# PROVIDED DATA
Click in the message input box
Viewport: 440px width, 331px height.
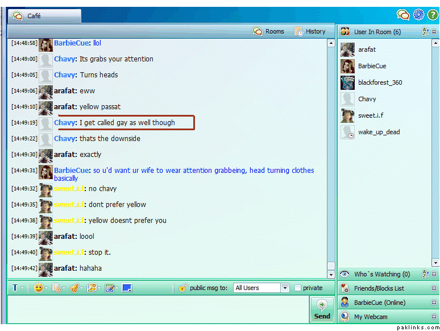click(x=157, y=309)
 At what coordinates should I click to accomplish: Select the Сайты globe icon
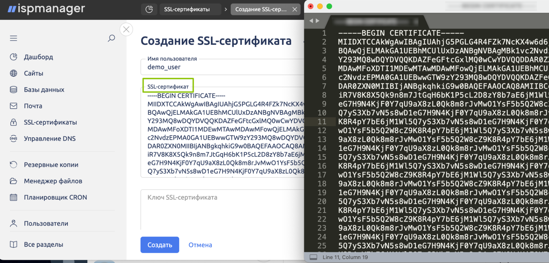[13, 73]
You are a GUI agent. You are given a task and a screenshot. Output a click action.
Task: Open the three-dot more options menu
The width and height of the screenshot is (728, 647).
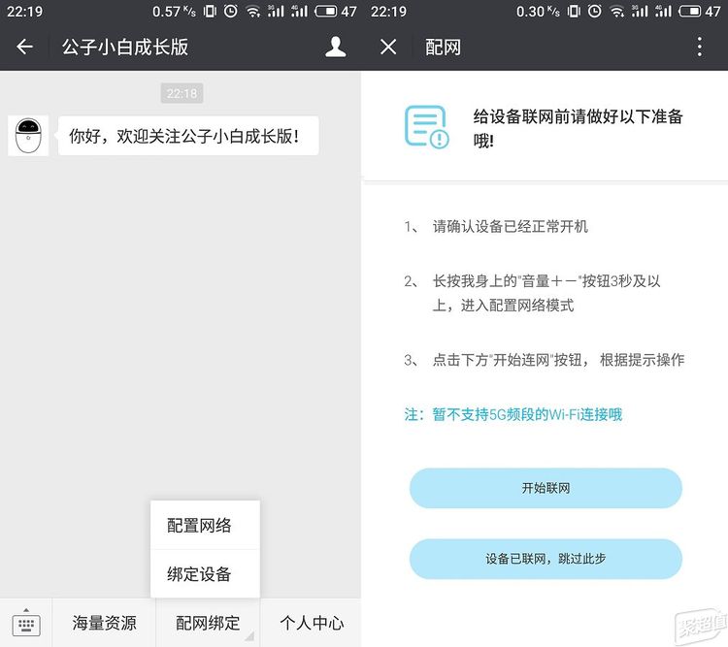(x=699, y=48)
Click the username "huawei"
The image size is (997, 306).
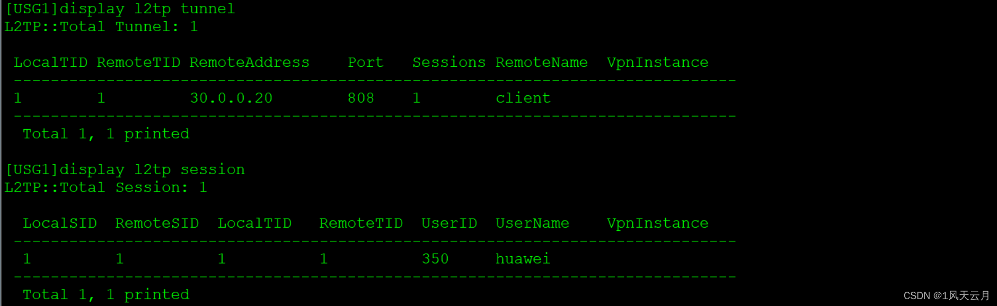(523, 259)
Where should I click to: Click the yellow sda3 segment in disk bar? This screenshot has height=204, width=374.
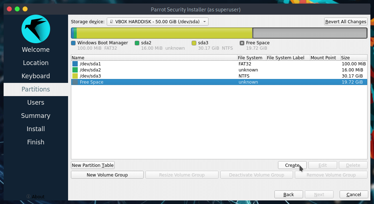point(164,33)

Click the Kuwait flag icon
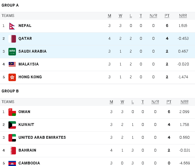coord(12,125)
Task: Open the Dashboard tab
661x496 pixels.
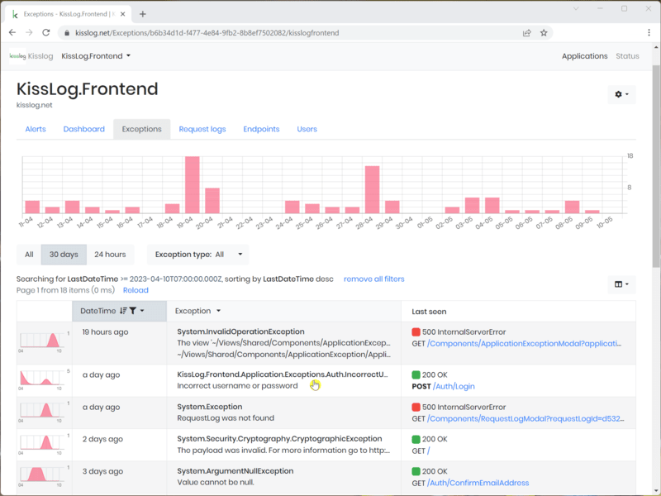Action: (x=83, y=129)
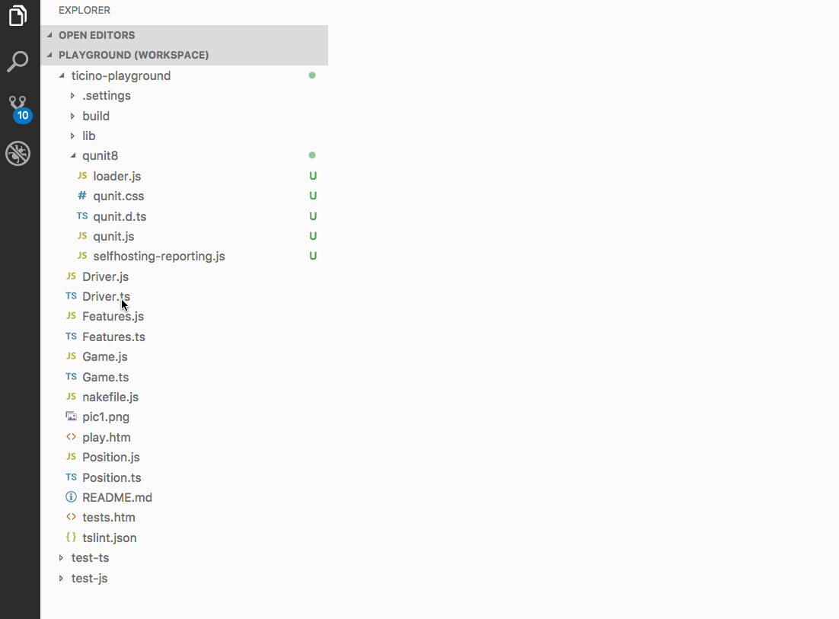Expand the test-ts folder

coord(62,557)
* * *
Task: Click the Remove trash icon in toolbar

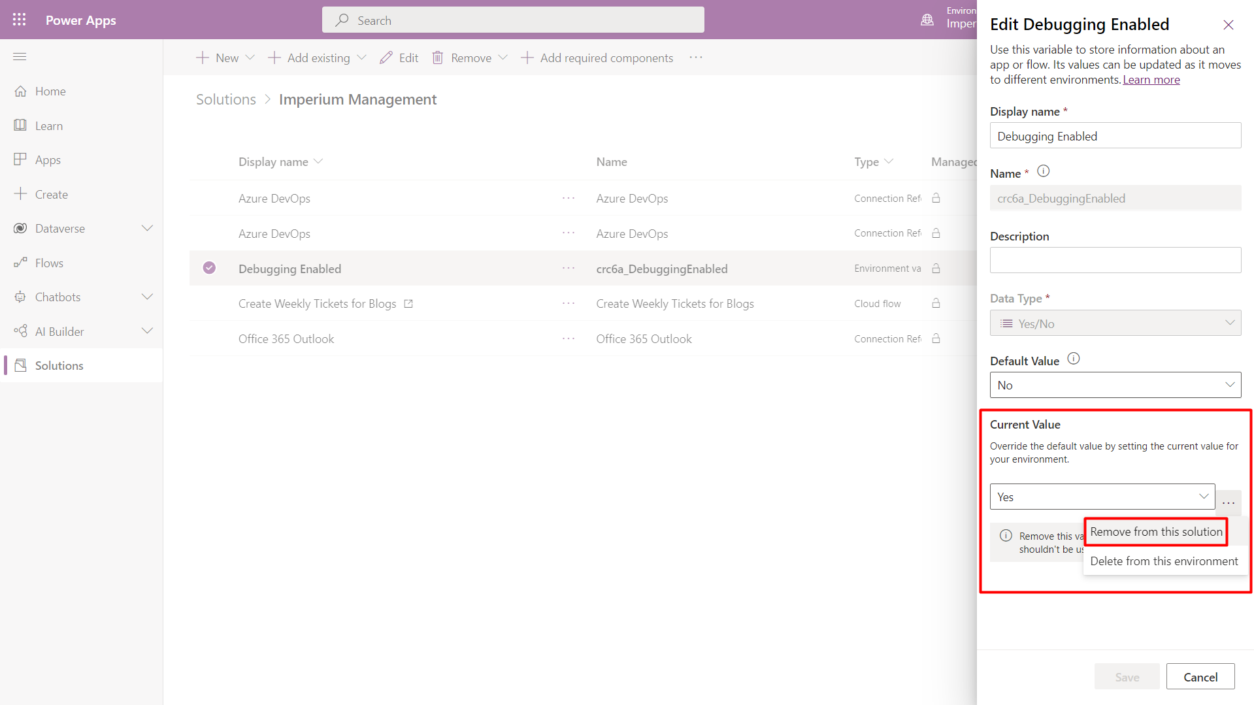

# YOUR TASK
Return every line of the preceding records in which the word "Open" appears.

# REPLY
Task: Open the three-dot more options menu
Task: Open the Dashboard tab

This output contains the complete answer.